Fazit: Die Energiewende ist Netz-Resilienz
Der Beinahe-Blackout in Spanien war kein technisches Versagen der Erneuerbaren. Er war ein Warnsignal, dass die Digitalisierung der Netzführung dem rasanten Zubau der Erneuerbaren hinterherhinkt.
Für uns deutsche Verteilnetzbetreiber gilt: Wir müssen aufhören, das Netz als statisches System aus Kupfer und Trafos zu begreifen. Das Netz der Zukunft ist ein dynamisches, atmendes Ökosystem. Jedes Stadtwerk – ob groß oder klein – muss jetzt die Weichen stellen.

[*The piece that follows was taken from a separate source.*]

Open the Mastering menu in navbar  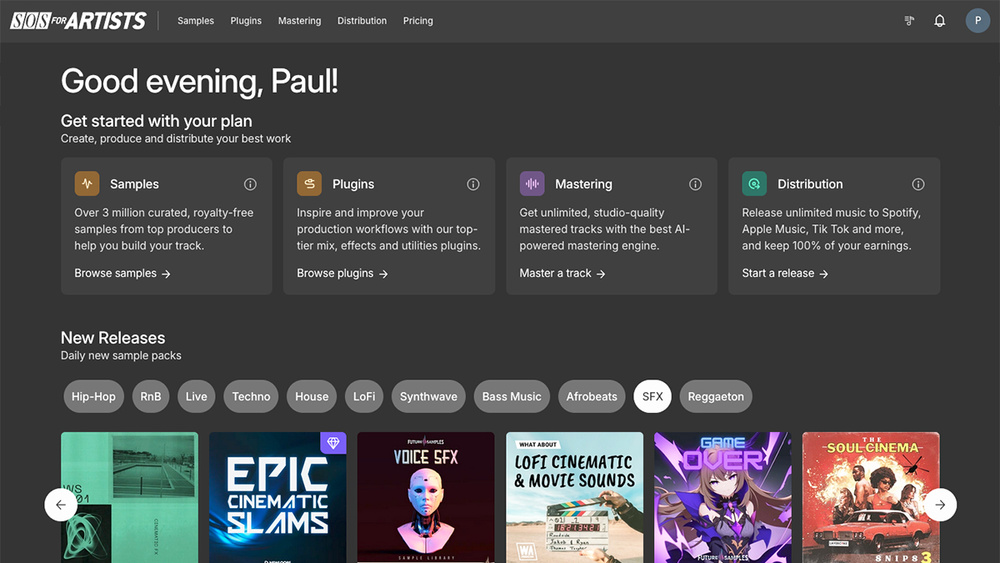coord(299,21)
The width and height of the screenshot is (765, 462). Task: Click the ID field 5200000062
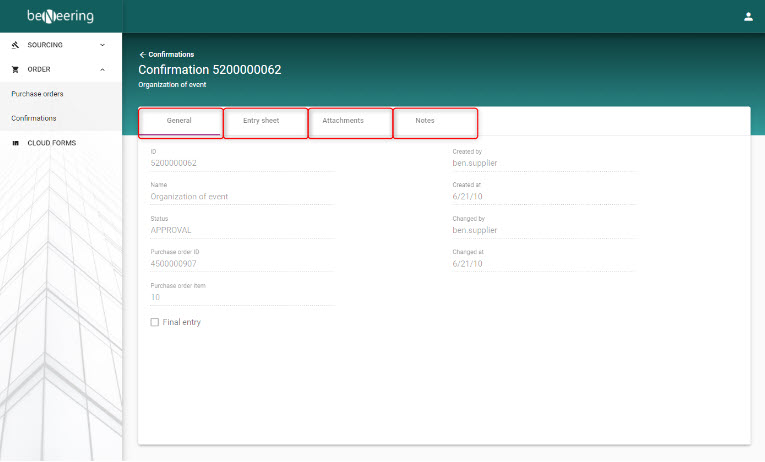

Wer heute in Beobachtbarkeit, intelligente Steuerung und datengetriebene Assistenzsysteme investiert, sichert nicht nur sein Netz gegen den nächsten System Split ab, sondern baut das Fundament für die dekarbonisierte Wirtschaft von morgen.
Packen wir es an. Die Physik wartet nicht auf uns.